◆ **TEXT TO READ**

The structure <NUM> can be formed by depositing a layer of gate dielectric material on the semiconductor substrate <NUM>, and depositing a layer of polysilicon (or other electrically conductive material) on the layer of gate dielectric material. The layer of polysilicon and the layer gate dielectric material can then be etched using an etch mask to form the gate dielectric elements (e.g. gate dielectric <NUM>) and the lowermost conductive material element (e.g. conductive element <NUM>) of the floating gate structures. Following formation of an ion-implantation mask, ion implantation can then be performed to form the source and drain regions (e.g. source region 521and a drain region <NUM>) of the chemical sensors.

A first layer of the dielectric material <NUM> can then be deposited over the lowermost conductive material elements. Conductive plugs can then be formed within vias etched in the first layer of dielectric material <NUM> to contact the lowermost conductive material elements of the floating gate structures. A layer of conductive material can then be deposited on the first layer of the dielectric material <NUM> and patterned to form second conductive material elements electrically connected to the conductive plugs. This process can then be repeated multiple times to form the partially completed floating gate structures shown in <FIG>. Alternatively, other and/or additional techniques may be performed to form the structure.

◆ **DATA RECORDS**

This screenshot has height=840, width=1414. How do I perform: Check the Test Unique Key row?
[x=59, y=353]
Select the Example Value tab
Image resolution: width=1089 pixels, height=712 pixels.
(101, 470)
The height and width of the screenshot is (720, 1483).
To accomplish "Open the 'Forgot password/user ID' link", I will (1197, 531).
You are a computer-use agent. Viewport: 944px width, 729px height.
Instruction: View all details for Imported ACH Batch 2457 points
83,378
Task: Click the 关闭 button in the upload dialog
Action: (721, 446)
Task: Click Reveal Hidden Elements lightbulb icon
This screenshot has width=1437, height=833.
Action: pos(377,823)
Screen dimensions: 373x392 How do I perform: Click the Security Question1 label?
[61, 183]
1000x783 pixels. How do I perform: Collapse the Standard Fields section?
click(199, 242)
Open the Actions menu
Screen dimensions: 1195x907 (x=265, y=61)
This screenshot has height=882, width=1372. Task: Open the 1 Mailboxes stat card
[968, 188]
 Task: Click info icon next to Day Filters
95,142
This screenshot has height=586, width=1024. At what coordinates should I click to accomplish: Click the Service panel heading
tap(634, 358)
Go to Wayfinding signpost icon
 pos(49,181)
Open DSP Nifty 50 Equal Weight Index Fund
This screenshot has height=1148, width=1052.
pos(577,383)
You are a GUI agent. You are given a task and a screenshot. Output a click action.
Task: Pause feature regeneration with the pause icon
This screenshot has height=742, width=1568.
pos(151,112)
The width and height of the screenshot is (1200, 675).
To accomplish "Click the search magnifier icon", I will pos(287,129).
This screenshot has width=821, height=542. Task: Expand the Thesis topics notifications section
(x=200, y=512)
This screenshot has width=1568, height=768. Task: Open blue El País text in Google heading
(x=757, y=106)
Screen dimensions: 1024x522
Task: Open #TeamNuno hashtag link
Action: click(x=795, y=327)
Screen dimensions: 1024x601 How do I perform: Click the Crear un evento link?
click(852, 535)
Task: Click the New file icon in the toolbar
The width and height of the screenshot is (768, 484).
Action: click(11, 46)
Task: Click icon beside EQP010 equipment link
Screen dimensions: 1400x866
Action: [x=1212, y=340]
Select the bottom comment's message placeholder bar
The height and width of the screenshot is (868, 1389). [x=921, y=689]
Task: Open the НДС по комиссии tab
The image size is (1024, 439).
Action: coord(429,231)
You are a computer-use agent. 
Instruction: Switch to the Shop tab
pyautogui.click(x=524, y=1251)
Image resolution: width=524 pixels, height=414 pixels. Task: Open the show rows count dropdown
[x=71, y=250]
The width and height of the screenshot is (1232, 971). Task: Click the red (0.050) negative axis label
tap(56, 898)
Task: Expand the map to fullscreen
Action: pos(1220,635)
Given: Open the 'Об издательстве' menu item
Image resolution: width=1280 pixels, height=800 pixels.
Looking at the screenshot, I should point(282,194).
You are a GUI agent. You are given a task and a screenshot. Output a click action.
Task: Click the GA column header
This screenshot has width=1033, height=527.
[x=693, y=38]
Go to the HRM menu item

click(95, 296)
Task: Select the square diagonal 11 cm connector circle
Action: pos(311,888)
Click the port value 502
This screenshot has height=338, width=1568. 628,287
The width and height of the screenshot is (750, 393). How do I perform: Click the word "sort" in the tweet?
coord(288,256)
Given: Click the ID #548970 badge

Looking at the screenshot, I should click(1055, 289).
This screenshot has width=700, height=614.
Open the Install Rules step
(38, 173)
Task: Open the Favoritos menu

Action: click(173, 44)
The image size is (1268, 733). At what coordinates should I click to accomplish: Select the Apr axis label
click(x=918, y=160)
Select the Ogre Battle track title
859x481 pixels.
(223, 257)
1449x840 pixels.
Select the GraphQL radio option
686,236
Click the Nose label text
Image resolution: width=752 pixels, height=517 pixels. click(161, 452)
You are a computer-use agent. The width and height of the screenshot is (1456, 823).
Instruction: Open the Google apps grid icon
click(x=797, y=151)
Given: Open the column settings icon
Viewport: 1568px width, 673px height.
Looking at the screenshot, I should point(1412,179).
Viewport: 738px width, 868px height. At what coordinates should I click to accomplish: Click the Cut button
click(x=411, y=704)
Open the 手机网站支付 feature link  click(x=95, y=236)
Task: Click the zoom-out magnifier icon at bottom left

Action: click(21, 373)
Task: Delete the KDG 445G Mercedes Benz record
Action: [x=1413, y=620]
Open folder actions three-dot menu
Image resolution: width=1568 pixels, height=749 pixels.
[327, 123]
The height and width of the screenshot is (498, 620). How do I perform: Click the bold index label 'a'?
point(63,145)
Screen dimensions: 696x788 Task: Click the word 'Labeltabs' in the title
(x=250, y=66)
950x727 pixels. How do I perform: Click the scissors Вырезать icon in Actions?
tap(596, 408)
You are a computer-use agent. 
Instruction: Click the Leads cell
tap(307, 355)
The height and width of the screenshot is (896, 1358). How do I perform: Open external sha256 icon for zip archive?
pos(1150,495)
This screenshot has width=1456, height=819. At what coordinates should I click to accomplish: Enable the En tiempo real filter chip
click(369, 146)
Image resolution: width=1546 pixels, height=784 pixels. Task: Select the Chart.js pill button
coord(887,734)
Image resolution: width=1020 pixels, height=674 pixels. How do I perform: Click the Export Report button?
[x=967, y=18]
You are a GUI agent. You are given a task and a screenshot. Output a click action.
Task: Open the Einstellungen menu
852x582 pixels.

◆ **JOBS**
(1) Repeat the part of the passage on floating gate structures starting at "A first layer" and ending at "form the structure.".
(2) According to the passage on floating gate structures, where are the conductive plugs formed?
The listing comes from a different source than the passage on floating gate structures.

◆ **RESPONSE LIST**
(1)
A first layer of the dielectric material <NUM> can then be deposited over the lowermost conductive material elements. Conductive plugs can then be formed within vias etched in the first layer of dielectric material <NUM> to contact the lowermost conductive material elements of the floating gate structures. A layer of conductive material can then be deposited on the first layer of the dielectric material <NUM> and patterned to form second conductive material elements electrically connected to the conductive plugs. This process can then be repeated multiple times to form the partially completed floating gate structures shown in <FIG>. Alternatively, other and/or additional techniques may be performed to form the structure.

(2) Within vias etched in the first layer of dielectric material.